Start of Block
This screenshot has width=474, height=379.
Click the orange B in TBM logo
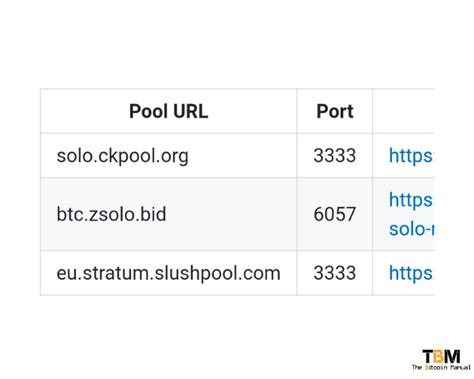440,356
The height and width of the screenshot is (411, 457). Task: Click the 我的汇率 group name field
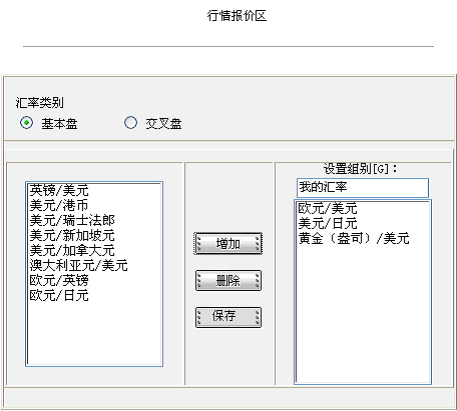pyautogui.click(x=363, y=188)
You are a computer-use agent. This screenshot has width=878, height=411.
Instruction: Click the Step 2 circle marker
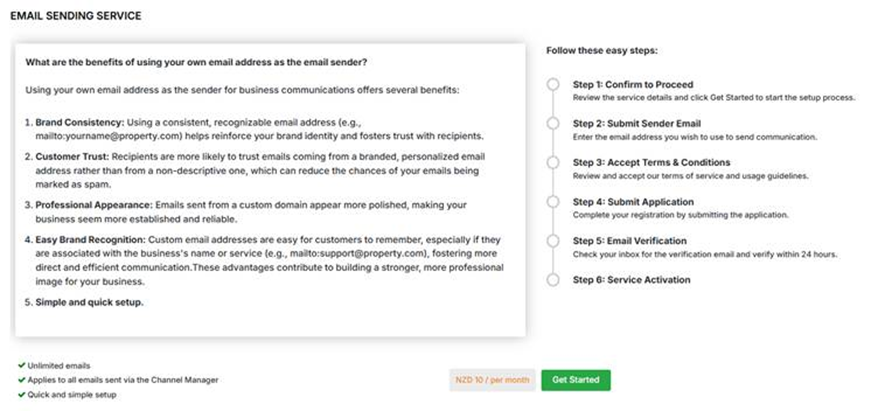click(553, 124)
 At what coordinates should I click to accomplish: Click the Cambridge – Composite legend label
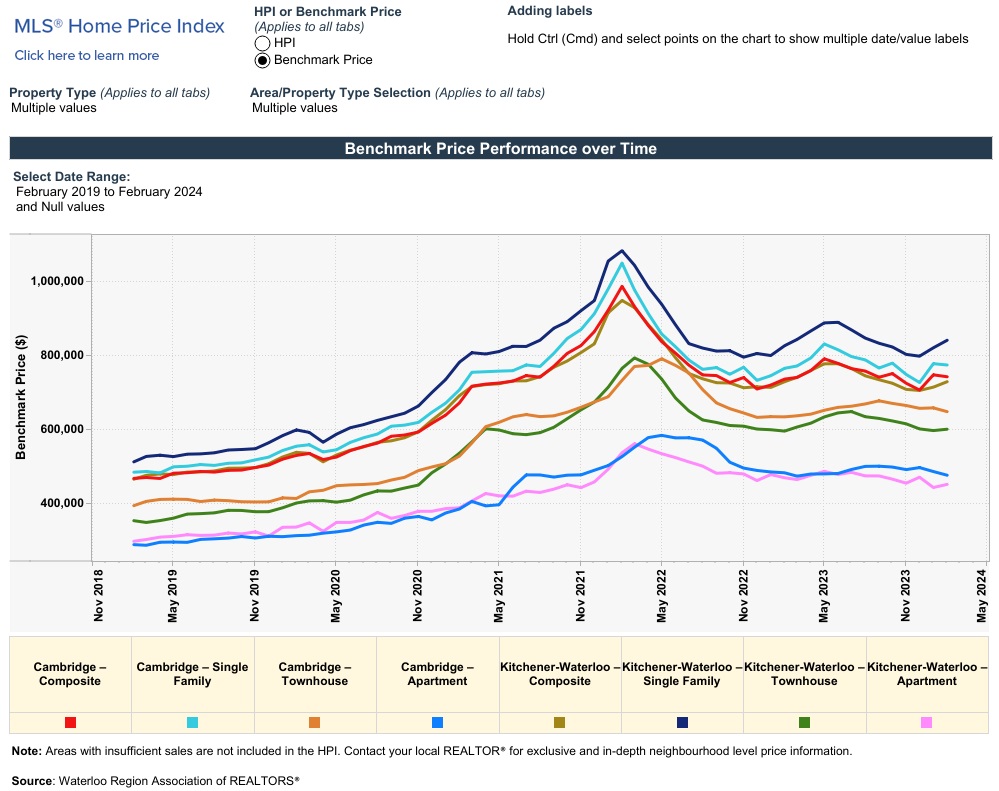pos(70,674)
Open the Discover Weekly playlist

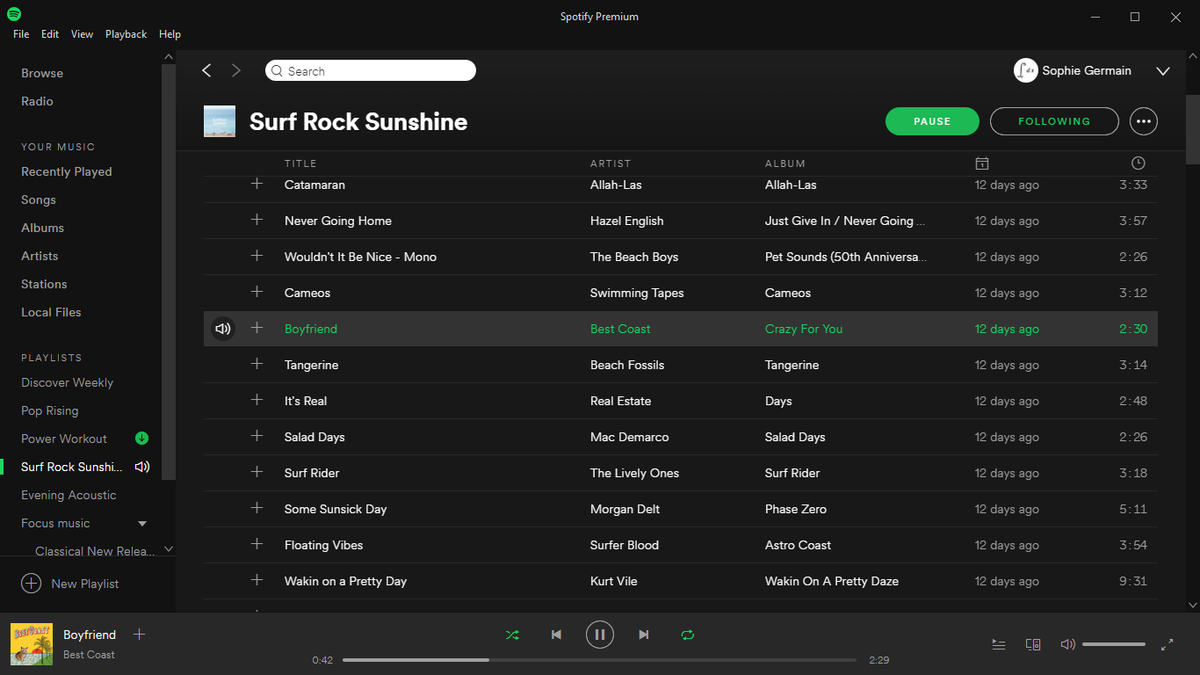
End of Block
◆ **Requirement**
Search the records for the word "This". Copy every line that has it.

◆ **Solution below**
This screenshot has width=474, height=379.
You are a computer-use agent. This screenshot has width=878, height=411.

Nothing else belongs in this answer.